Since the introduction of the Windows 10 Creators Update last year, Microsoft has been running the feature update through previews. With the Creators Update dropping in a few weeks, Microsoft has detailed the changes made to Windows Defender Advanced Threat Protection (ATP) through recent preview builds.
With the Creators Update, ATP will get its most generous update so far. Sagiv explains that Microsoft has listened to its customers and understands the responsibility of keeping organizations safe.
We’re diligently tracking advances in sophisticated attacks, and listening to feedback from our Windows Defender ATP customers. We leverage our cloud service to continuously introduce new features, and are adding major enhancements to the OS-integrated sensor technologies in the Windows Creators Update.
You can register for Creators Update trial to experience the new capabilities yourself.
Windows Creators Update improves our OS memory and kernel sensors to enable detection of attackers who are employing in-memory and kernel-level attacks – shining a light into previously dark spaces where attackers hid from conventional detection tools. We’ve already successfully leveraged this new technology against zero-days attacks on Windows.
We continue to upgrade our detections of ransomware and other advanced attacks, applying our behavioral and machine-learning detection library to counter changing attacks trends.

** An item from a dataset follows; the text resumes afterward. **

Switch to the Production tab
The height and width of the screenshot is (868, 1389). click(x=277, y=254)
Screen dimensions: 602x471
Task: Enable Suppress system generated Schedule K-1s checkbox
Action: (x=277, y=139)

Our historical detection capability ensures new detection rules apply to up to six months of stored data to detect attacks that previously went unnoticed. Customers can also add customized detection rules or IOCs to augment the detection dictionary.
Customers asked us for a single pane of glass across the entire Windows security stack. Windows Defender Antivirus detections and Device Guard blocks are the first to surface in the Windows Defender ATP portal interleaved with Windows Defender ATP detections. The new user entity adds identity as a pivot, providing insight into actions, relationships, and alerts that span machines and allow us to track attackers moving laterally across the network.
Our alert page now includes a new process tree visualization that aggregates multiple detections and related events into a single view that helps security teams reduce the time to resolve cases by providing the information required to understand and resolve incidents without leaving the alert page.
SecOps can hunt for evidence of attacks, such as file names or hashes, IP addresses or URLs, behaviors, machines, or users. They can do this immediately by searching the organization’s cloud inventory, across all machines – and going back up to 6 months in time – even if machines are offline, have been reimaged, or no longer exist.
When detecting an attack, security teams can now take immediate action: isolate machines, ban files from the network, kill and quarantine running processes or files, or retrieve an investigation package from a machine to provide forensic evidence – with a click of a button. Because while detecting advanced attacks is important – shutting them down is even more so.